Supplied passage:
====

1955-1979
WFLB-TV taping
There was no clowning around when it came to getting people to drink Dr Pepper. The soft drink's slogan for many years was "Drink a Bite to Eat at 10-2-4," and that's what the announcer may have said during the taping of this commercial at Fayetteville's WFLB-TV.
The soft drink company came up with the slogan after research showed people lost energy at 10:30 a.m., 2:30 p.m. and 4:30 p.m.
Most television sets in the 1950s didn't have a tuner capable of receiving WFLB's ultra-high frequency signal. The station debuted Aug. 29, 1955, with a show that featured the 82nd Airborne Division Band. The station went off the air in June 1958.
Polio vaccination
Danny Boone reacts as Dr. M.T. Foster, not pictured, the Cumberland County health director, administers a Salk polio shot on April 18, 1955.
That day, first- and second-graders at Seventy-First School were given the vaccine as part of "Operation Sure Shot."

====

Rewrite the stretch of the Fayetteville history passage from "The soft drink company" through "April 18, 1955.", changing "ultra-high frequency" to "UHF". Rely solely on the Fayetteville history passage and no outside knowledge.

====

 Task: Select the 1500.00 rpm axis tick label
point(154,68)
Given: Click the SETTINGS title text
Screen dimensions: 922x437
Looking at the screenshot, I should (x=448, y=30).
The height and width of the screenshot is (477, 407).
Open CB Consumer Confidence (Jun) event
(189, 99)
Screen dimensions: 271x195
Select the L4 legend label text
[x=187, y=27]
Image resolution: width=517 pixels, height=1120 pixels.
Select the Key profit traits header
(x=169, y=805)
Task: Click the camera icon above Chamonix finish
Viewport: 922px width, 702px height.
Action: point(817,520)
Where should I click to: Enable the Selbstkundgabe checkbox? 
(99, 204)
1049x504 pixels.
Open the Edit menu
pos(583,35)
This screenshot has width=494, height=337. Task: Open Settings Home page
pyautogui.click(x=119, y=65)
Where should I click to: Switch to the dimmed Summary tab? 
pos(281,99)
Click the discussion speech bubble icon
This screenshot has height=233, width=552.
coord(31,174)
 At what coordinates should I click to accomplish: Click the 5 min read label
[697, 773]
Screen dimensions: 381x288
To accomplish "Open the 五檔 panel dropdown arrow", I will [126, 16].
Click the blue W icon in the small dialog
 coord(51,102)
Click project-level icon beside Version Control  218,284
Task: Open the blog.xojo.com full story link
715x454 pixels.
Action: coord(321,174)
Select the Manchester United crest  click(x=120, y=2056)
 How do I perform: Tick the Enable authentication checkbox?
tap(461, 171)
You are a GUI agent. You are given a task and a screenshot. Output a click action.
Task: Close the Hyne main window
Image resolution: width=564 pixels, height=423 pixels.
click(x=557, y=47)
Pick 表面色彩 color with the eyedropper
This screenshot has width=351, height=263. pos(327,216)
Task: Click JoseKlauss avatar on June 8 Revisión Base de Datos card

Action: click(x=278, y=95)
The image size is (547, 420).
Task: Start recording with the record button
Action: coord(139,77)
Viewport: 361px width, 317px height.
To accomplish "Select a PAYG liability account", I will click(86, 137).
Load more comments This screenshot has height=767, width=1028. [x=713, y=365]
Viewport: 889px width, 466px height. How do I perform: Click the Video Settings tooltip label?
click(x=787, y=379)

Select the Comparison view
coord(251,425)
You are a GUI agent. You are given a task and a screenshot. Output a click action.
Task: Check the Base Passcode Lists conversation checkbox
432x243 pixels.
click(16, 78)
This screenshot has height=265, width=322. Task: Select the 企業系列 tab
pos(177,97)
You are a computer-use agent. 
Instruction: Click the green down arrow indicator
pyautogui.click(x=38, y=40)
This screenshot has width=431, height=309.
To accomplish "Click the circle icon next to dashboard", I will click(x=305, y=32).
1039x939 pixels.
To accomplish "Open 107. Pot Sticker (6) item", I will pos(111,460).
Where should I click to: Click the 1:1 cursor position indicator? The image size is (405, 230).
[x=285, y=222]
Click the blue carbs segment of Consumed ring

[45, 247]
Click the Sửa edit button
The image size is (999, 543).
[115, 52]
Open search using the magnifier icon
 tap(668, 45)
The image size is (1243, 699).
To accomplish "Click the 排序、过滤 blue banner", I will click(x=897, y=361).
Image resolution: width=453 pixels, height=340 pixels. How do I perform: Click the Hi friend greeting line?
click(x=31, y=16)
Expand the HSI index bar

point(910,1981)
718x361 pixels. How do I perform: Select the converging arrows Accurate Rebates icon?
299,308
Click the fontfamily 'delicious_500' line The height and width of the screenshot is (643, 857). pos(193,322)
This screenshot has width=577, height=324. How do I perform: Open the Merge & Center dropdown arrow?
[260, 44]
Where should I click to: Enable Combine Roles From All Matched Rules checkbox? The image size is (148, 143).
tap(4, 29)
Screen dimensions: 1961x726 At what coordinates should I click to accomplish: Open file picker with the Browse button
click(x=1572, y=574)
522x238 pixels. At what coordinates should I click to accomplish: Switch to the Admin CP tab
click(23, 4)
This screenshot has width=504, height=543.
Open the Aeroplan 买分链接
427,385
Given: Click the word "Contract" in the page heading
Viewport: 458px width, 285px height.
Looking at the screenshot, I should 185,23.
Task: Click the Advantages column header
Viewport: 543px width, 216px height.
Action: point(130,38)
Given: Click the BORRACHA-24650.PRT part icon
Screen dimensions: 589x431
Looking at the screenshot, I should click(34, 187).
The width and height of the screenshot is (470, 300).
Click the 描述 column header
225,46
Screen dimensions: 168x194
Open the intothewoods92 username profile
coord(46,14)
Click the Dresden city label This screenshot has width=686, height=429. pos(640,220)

====

Expected answer:
The soft drink company came up with the slogan after research showed people lost energy at 10:30 a.m., 2:30 p.m. and 4:30 p.m.
Most television sets in the 1950s didn't have a tuner capable of receiving WFLB's UHF signal. The station debuted Aug. 29, 1955, with a show that featured the 82nd Airborne Division Band. The station went off the air in June 1958.
Polio vaccination
Danny Boone reacts as Dr. M.T. Foster, not pictured, the Cumberland County health director, administers a Salk polio shot on April 18, 1955.